There’s… no difference in the things you have mentioned. They are all parts of the operation.
A Promise is a reference holder for an asynchronous operation. It’s the thing you can check on to say “Are you done yet?” (Though you rarely if ever will.) without interrupting the main flow of the code. It’s the actual asynchronous operation from the outside perspective.
“async” is, i assume from context, a keyword in your function declaration that tells the compiler “I’m going to be doing some asynchronous stuff in this function”. Declaring a function async
is required to use the await
command within a function (otherwise you’re limited to using it at the global scope).
“await” is the command word to tell Javascript to… await. (Yeah, fancy naming and all, right?) await
means “The thing i’m about to tell you is an asynchronous operation. Wait until it’s done, then tell me the result”.
The contrast that you may have seen in your explorations is the difference between await
and then
. Which are two different ways of handling the same thing; waiting for a promise to get done, and then handling the result.
then
operates as a callback style. DoAThing().then((result) => { useTheResult; })
await
operates as an inline backfeed. result = await DoAThing()

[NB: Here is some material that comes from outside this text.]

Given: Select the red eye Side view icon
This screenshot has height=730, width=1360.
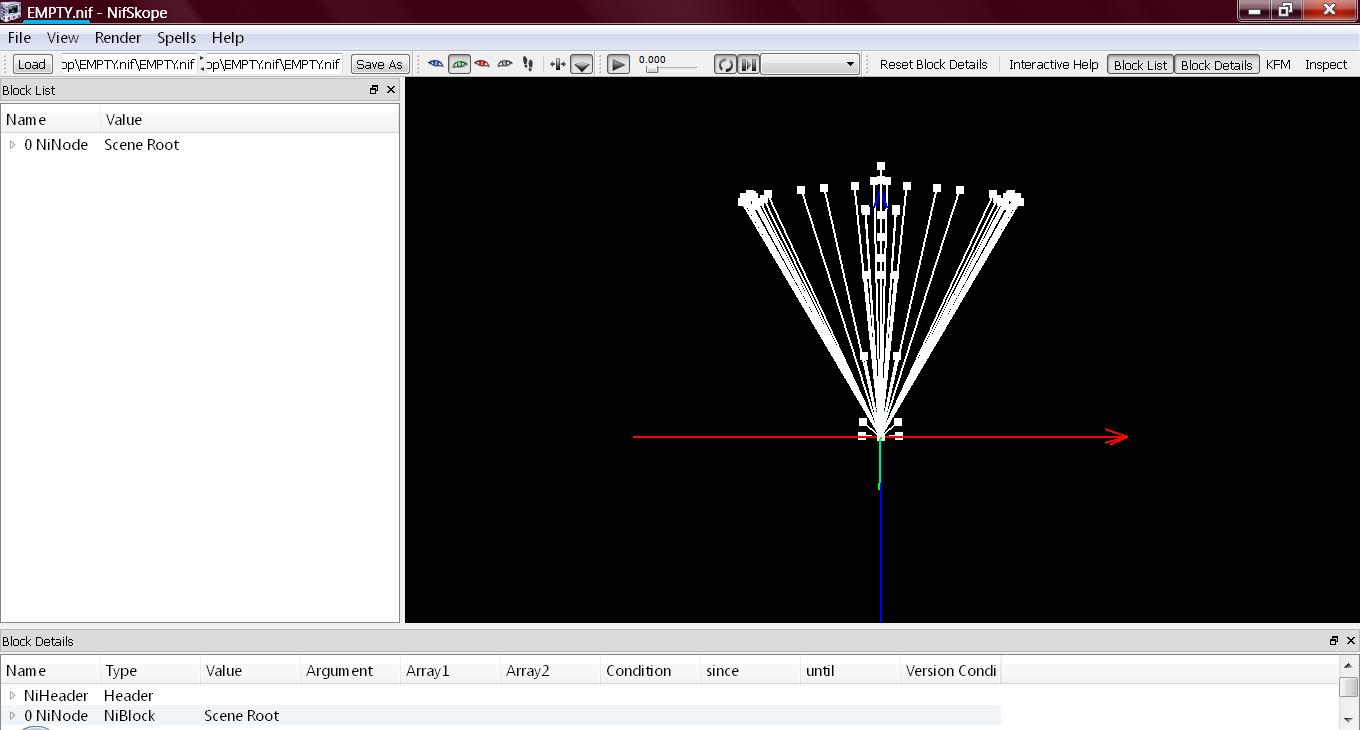Looking at the screenshot, I should pyautogui.click(x=482, y=64).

Personally, I don’t use Promise as it confuses me if I have a lot of things going on. I just use await
-
Example of some code of a game I wrote →
const fetchNextId = async (currentId) => {
try {
// fetch the data from the server
const response = await fetch('get-next-id.php', {
method: 'POST',
headers: {
'Content-Type': 'application/json'
},
body: JSON.stringify({
current_id: currentId
})
});
// parse the response as JSON
const data = await response.json();
if (!data.end_of_table) {
id = data.next_id;
//console.log(id);
await changeImageSource(data.image);
await fetchWord();
await fetchQuestion();
} else {
// End of Game
let element = document.querySelector('.hangman');
while (element.firstChild) {
element.removeChild(element.firstChild);
}
console.log('End of Game');
await changeImage("/assets/canvas_images/img-game-over.jpg");
}
} catch (error) {
console.error(error);
}
};
I… but… you…do.
await
awaits the result of… a Promise.
fetch
returns a Promise.
So yes, you use Promise. You just arent overtly declaring one of your own.